RECORDS FOR THIS EXERCISE:

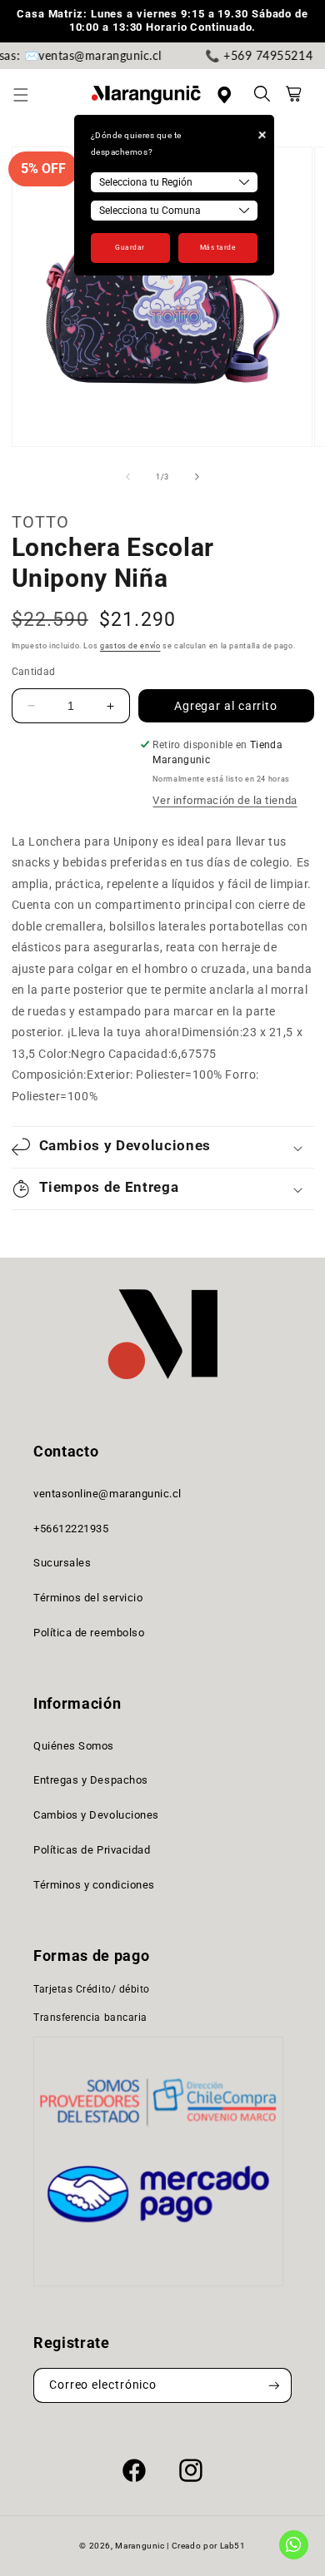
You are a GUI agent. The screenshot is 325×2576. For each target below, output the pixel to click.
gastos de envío (130, 646)
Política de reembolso (88, 1632)
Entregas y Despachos (90, 1780)
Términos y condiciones (94, 1885)
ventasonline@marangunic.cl (107, 1493)
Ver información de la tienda (224, 800)
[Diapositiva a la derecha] (197, 477)
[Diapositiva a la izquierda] (127, 477)
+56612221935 (70, 1528)
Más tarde (218, 247)
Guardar (130, 247)
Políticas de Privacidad (91, 1850)
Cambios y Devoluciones (96, 1815)
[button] (30, 95)
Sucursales (62, 1562)
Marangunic (139, 2545)
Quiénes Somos (73, 1746)
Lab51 (233, 2545)
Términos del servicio (87, 1597)
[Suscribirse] (274, 2386)
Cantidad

INSTRUCTIONS TO FOLLOW:
Begin with the line that contains "Política de reembolso (88, 1632)" and end with the last line of the data. Repeat those two lines and all between them exactly.

TASK RESPONSE:
Política de reembolso (88, 1632)
Entregas y Despachos (90, 1780)
Términos y condiciones (94, 1885)
ventasonline@marangunic.cl (107, 1493)
Ver información de la tienda (224, 800)
[Diapositiva a la derecha] (197, 477)
[Diapositiva a la izquierda] (127, 477)
+56612221935 (70, 1528)
Más tarde (218, 247)
Guardar (130, 247)
Políticas de Privacidad (91, 1850)
Cambios y Devoluciones (96, 1815)
[button] (30, 95)
Sucursales (62, 1562)
Marangunic (139, 2545)
Quiénes Somos (73, 1746)
Lab51 (233, 2545)
Términos del servicio (87, 1597)
[Suscribirse] (274, 2386)
Cantidad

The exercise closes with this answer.